Input for this task:
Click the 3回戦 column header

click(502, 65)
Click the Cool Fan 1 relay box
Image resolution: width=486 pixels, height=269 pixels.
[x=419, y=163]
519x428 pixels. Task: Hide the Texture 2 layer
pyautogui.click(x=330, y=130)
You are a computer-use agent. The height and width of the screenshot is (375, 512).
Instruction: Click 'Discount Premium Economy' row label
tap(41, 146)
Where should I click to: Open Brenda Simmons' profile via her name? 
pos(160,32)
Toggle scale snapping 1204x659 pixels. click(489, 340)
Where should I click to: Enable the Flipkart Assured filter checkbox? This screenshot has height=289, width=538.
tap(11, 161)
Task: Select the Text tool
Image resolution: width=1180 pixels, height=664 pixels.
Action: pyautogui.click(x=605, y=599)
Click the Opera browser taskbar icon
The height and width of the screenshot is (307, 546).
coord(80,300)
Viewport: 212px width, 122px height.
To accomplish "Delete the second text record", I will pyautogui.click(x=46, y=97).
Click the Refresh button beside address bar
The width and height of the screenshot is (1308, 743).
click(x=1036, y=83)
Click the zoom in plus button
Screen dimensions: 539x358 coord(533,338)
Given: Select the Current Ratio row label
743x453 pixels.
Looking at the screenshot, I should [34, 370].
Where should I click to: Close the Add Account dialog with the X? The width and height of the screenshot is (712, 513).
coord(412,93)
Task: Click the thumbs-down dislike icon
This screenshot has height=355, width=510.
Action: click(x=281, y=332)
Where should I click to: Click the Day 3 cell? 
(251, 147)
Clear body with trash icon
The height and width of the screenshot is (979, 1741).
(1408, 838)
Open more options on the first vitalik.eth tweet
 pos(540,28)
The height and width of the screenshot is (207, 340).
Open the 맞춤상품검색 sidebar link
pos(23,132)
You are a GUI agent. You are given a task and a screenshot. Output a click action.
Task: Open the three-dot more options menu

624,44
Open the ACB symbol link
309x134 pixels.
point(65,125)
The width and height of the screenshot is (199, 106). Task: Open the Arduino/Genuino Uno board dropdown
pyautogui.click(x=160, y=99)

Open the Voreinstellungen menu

Exercise: Rewrite the entire listing above, replacing every occurrence of "Where should I click to:" with "What should I click to:" and leaving everything else unchanged.

Solution to the problem:
Click the 3回戦 column header

click(502, 65)
Click the Cool Fan 1 relay box
Image resolution: width=486 pixels, height=269 pixels.
[x=419, y=163]
519x428 pixels. Task: Hide the Texture 2 layer
pyautogui.click(x=330, y=130)
You are a computer-use agent. The height and width of the screenshot is (375, 512).
Instruction: Click 'Discount Premium Economy' row label
tap(41, 146)
What should I click to: Open Brenda Simmons' profile via her name? 
pos(160,32)
Toggle scale snapping 1204x659 pixels. click(489, 340)
What should I click to: Enable the Flipkart Assured filter checkbox? This screenshot has height=289, width=538.
tap(11, 161)
Task: Select the Text tool
Image resolution: width=1180 pixels, height=664 pixels.
Action: pyautogui.click(x=605, y=599)
Click the Opera browser taskbar icon
The height and width of the screenshot is (307, 546).
coord(80,300)
Viewport: 212px width, 122px height.
To accomplish "Delete the second text record", I will pyautogui.click(x=46, y=97).
Click the Refresh button beside address bar
The width and height of the screenshot is (1308, 743).
click(x=1036, y=83)
Click the zoom in plus button
Screen dimensions: 539x358 coord(533,338)
Given: Select the Current Ratio row label
743x453 pixels.
Looking at the screenshot, I should [34, 370].
What should I click to: Close the Add Account dialog with the X? The width and height of the screenshot is (712, 513).
coord(412,93)
Task: Click the thumbs-down dislike icon
This screenshot has height=355, width=510.
Action: click(x=281, y=332)
What should I click to: Click the Day 3 cell? 
(251, 147)
Clear body with trash icon
The height and width of the screenshot is (979, 1741).
(1408, 838)
Open more options on the first vitalik.eth tweet
 pos(540,28)
The height and width of the screenshot is (207, 340).
Open the 맞춤상품검색 sidebar link
pos(23,132)
You are a GUI agent. You are given a task and a screenshot. Output a click action.
Task: Open the three-dot more options menu

624,44
Open the ACB symbol link
309x134 pixels.
point(65,125)
The width and height of the screenshot is (199, 106). Task: Open the Arduino/Genuino Uno board dropdown
pyautogui.click(x=160, y=99)

Open the Voreinstellungen menu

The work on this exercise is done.